What is required:
Your answer should consist of each line from the data below that contains "kritisieren".

Supplied records:
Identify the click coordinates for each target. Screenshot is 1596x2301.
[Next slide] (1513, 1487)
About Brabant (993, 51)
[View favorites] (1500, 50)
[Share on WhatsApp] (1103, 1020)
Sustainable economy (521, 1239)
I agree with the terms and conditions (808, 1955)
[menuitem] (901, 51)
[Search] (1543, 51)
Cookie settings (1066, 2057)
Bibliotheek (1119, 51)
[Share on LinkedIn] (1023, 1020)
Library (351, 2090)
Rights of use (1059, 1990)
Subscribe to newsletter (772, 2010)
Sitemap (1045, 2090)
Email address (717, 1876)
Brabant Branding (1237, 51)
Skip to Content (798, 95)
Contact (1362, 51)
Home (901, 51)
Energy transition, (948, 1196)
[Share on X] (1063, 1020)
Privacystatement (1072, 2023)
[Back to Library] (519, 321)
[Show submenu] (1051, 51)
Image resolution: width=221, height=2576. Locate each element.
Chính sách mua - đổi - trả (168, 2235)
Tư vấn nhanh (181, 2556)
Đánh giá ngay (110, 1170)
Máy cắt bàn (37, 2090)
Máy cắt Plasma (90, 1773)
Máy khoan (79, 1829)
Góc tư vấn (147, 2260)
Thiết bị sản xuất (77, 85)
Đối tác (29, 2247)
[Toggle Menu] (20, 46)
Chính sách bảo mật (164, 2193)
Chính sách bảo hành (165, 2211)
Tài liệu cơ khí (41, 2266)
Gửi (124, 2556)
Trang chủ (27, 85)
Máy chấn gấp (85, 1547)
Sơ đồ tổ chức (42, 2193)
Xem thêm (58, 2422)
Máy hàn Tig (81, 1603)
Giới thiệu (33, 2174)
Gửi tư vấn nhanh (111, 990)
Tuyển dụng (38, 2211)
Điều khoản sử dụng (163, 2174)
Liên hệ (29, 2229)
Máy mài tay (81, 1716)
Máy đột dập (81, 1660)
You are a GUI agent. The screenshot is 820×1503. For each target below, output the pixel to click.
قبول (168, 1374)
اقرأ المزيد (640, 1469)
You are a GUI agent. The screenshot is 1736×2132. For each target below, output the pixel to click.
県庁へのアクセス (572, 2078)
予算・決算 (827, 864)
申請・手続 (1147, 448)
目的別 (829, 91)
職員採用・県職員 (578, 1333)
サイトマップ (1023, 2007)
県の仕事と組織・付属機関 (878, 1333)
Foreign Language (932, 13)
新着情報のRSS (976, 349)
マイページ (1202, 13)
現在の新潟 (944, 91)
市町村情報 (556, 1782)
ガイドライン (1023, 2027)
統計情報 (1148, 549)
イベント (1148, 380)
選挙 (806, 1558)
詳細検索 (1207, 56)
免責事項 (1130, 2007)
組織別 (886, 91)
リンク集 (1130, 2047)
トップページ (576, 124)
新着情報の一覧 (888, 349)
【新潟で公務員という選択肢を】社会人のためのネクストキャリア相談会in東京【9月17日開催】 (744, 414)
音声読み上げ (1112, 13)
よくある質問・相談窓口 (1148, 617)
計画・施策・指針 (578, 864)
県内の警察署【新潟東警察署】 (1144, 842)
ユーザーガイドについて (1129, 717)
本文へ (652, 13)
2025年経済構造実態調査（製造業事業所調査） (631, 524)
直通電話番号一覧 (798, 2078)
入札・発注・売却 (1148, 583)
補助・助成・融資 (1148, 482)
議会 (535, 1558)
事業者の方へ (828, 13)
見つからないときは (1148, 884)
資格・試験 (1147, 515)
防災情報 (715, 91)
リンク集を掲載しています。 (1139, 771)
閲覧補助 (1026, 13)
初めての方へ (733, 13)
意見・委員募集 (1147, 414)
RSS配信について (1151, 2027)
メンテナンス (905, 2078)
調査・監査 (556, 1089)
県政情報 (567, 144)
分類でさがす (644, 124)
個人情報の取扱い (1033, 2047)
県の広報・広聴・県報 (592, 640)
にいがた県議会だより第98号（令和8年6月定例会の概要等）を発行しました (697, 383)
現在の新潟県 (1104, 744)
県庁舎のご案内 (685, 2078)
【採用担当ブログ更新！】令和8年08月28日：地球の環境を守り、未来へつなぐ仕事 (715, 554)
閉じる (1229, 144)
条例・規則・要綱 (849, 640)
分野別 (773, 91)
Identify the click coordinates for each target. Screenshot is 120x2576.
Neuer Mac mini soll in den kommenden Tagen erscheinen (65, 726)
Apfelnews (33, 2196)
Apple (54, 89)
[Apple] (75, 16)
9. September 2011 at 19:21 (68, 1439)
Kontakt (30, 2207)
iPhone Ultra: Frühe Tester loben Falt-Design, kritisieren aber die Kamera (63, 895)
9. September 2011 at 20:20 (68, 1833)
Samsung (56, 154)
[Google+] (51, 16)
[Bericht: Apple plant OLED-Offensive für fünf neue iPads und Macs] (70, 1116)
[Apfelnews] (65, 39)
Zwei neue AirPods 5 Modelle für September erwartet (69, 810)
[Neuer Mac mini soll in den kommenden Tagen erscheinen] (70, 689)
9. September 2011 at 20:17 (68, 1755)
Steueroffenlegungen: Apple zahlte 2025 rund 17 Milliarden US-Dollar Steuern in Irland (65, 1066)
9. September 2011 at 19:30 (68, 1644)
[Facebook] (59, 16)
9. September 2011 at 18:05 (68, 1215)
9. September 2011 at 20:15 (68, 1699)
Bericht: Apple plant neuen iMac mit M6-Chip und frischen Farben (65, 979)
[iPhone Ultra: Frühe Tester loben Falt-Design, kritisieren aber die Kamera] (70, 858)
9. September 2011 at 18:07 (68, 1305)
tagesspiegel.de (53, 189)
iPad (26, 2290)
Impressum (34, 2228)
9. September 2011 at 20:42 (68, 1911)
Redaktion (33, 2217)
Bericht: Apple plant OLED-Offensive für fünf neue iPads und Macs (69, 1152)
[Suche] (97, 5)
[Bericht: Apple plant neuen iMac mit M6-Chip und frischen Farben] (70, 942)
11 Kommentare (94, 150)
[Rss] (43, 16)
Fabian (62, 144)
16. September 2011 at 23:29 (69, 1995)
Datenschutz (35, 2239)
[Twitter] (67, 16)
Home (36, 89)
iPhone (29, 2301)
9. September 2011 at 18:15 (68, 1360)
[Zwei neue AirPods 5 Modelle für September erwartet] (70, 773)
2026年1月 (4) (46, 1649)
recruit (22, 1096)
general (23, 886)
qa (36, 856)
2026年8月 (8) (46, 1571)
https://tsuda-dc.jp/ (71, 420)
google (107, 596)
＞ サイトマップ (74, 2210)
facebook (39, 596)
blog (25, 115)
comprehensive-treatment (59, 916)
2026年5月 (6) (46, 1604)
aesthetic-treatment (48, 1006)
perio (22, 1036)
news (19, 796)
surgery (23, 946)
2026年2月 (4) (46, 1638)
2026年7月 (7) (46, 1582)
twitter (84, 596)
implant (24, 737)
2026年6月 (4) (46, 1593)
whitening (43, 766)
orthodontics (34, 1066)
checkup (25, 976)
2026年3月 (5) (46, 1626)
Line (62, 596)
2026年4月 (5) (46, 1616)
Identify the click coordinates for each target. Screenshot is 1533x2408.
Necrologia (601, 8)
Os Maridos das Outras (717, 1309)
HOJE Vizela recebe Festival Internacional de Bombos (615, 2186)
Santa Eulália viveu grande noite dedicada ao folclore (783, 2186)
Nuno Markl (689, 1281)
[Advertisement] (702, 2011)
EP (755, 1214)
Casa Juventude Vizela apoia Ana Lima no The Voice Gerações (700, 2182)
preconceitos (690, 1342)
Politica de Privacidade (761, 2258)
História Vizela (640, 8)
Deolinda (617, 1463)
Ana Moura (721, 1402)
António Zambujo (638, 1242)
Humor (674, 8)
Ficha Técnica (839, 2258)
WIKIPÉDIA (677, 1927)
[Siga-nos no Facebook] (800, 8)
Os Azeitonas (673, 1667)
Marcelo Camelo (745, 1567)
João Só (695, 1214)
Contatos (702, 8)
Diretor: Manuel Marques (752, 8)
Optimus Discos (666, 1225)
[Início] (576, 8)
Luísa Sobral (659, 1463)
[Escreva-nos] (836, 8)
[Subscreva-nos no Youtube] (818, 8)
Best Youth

Your response:
iPhone Ultra: Frühe Tester loben Falt-Design, kritisieren aber die Kamera (63, 895)
[iPhone Ultra: Frühe Tester loben Falt-Design, kritisieren aber die Kamera] (70, 858)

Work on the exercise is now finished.